• TASK SET:
1. In the article about Chen Guangcheng, whom did Chinese guards bar from seeing him at the Beijing hospital?
2. Retype the passage of the article about Chen Guangcheng from "By Keith B." to "restore his freedom.".
3. Extend the article about Chen Guangcheng past its final sentence.

• TEXT UNDER STUDY:
- Opening Delimiter -

Activist Chen Guangcheng says China not honoring deal with U.S. officials

By Keith B. Richburg and William Wan,May 03, 2012

BEIJING — After a daring escape, four grueling days of secret negotiations and a deal struck between the world’s two leading powers, blind activist Chen Guangcheng found himself isolated in a central Beijing hospital on Friday as Chinese guards barred U.S. diplomats, journalists and supporters from seeing him.

In a telephone interview early Friday, Chen said he does not blame American officials for his plight after leaving the U.S. Embassy under a deal they helped strike. But he accused Chinese officials of reneging on their promises to fully restore his freedom.

A few hours later, he made a dramatic call into a congressional hearing, telling lawmakers in Washington through the cellphone of a human rights activist that he wanted to travel to the United States to rest and that he was most worried about “the safety of my mother and my brothers.”

- Closing Delimiter -

• PROVIDED INFORMATION:
- Opening Delimiter -

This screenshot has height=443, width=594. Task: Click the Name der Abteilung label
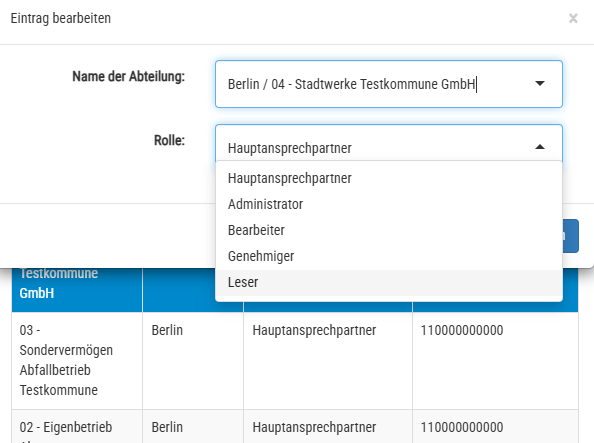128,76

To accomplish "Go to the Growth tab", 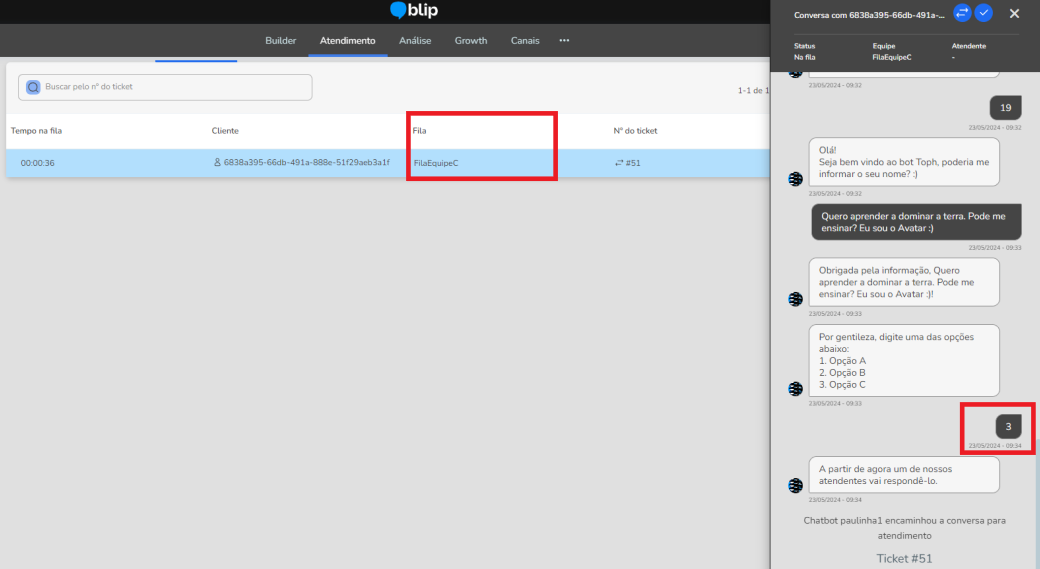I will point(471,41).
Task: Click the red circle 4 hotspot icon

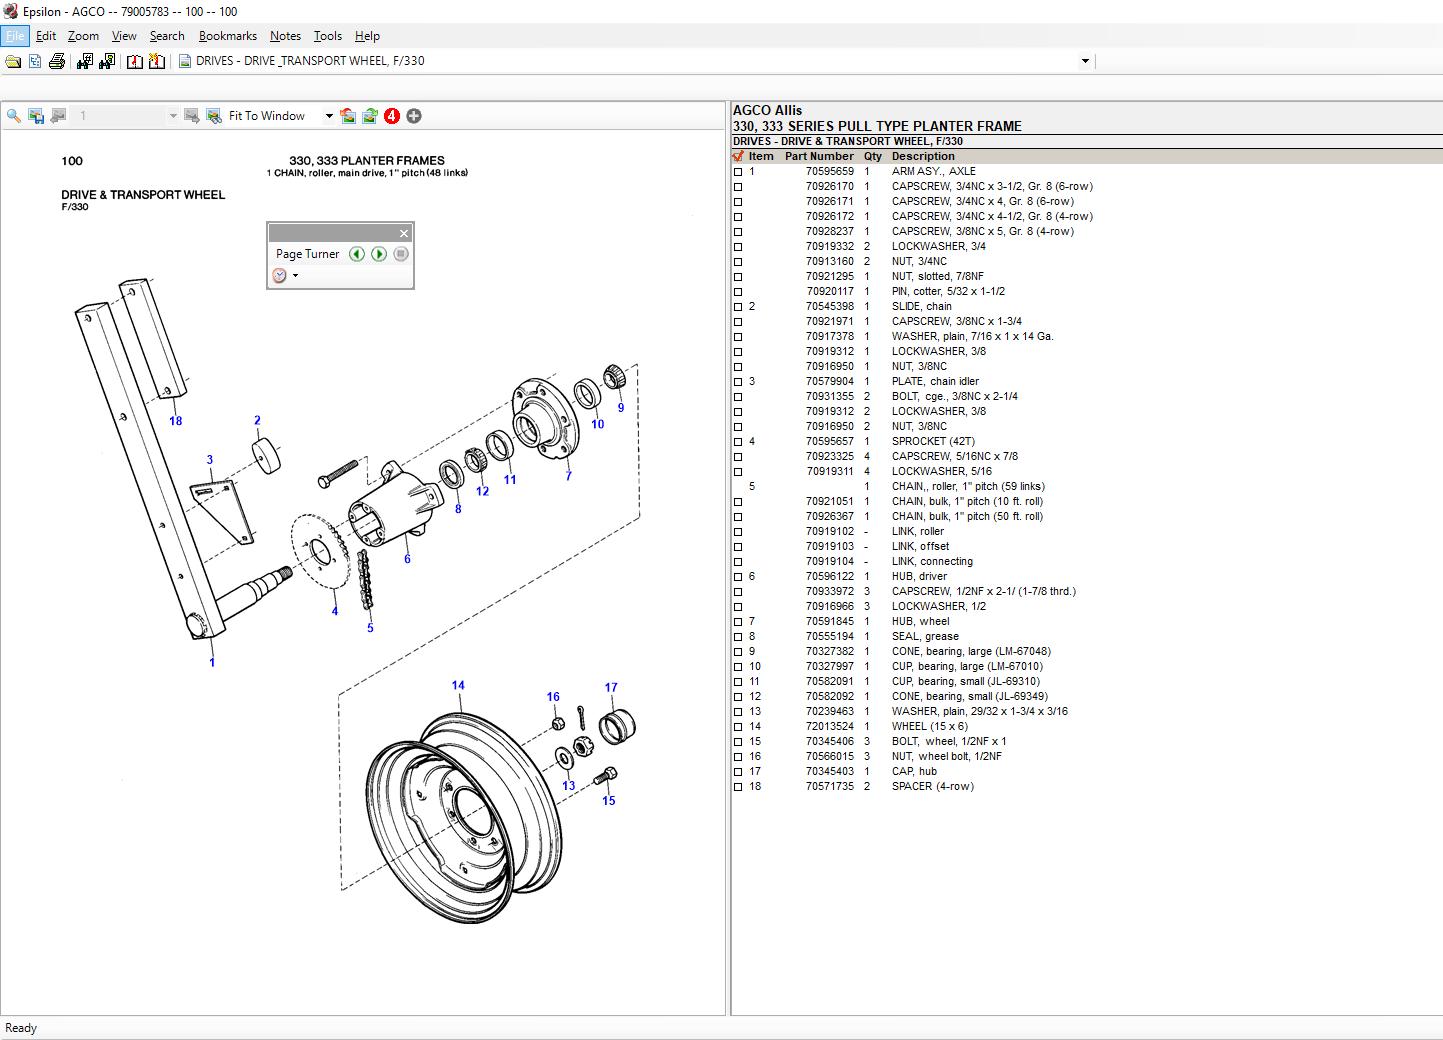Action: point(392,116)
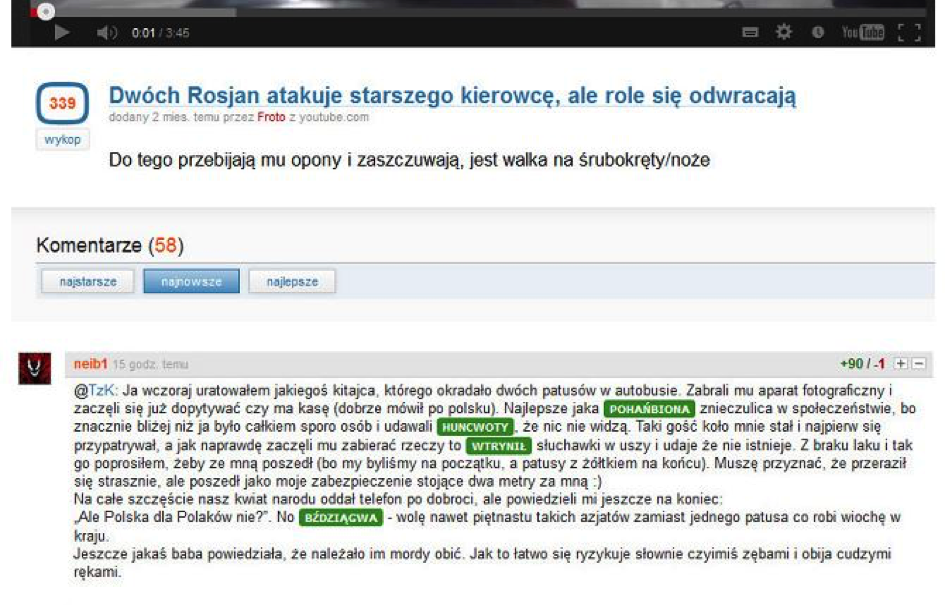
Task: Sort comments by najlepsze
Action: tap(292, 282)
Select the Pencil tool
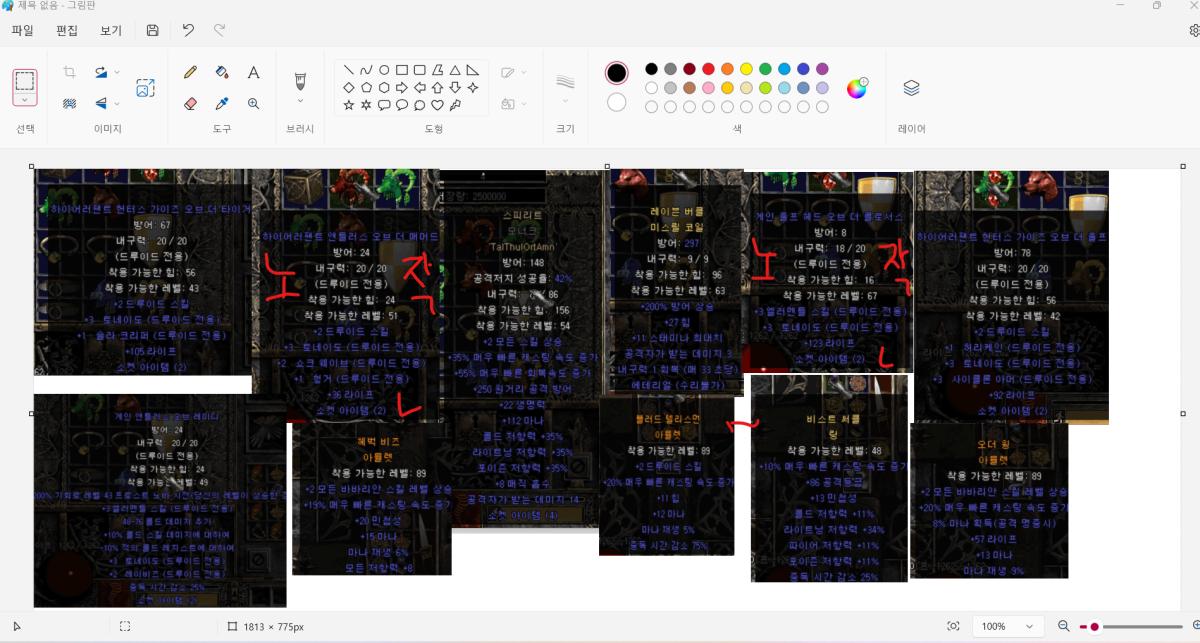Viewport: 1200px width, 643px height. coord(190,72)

- Closing Delimiter -

• RESPONSES FOR EACH TASK:
1. U.S. diplomats, journalists and supporters.

2.
By Keith B. Richburg and William Wan,May 03, 2012

BEIJING — After a daring escape, four grueling days of secret negotiations and a deal struck between the world’s two leading powers, blind activist Chen Guangcheng found himself isolated in a central Beijing hospital on Friday as Chinese guards barred U.S. diplomats, journalists and supporters from seeing him.

In a telephone interview early Friday, Chen said he does not blame American officials for his plight after leaving the U.S. Embassy under a deal they helped strike. But he accused Chinese officials of reneging on their promises to fully restore his freedom.

3.
Chen said he wanted to travel to the United States, but only temporarily, perhaps to study. “It’s not a one-time-only decision,” Chen told the Washington Post from his hospital room. “It doesn’t mean I won’t come back. As a free person, I believe I am endowed with the right to leave China when I want to and come back anytime I want.”

China’s foreign ministry said Friday that if the well-known activist wanted to leave the country to study, he had to apply through the Chinese government like other ordinary citizens.

“Chen Guangcheng is currently being treated in hospital,” the spokesman, Liu Weimin, said in a statement. “If he wants to study abroad, he can apply through normal channels to the relevant departments, according to the law, just like any other Chinese citizen.”

With the fate of Chen and his family uncertain, the Obama administration drew sharp criticism Thursday for its handling of the crisis.

U.S. officials expressed concern and frustration at not being able to meet with Chen. But granting him any assistance — much less safe passage to the United States — has grown far more complex and difficult since his departure from the U.S. Embassy on Wednesday, six days after escaping de facto house arrest in his village.

Once Chen left the sovereign soil of the embassy, the leverage of U.S. officials went with him. Now he is under the control of Chinese authorities, who on Thursday blocked all access to the activist.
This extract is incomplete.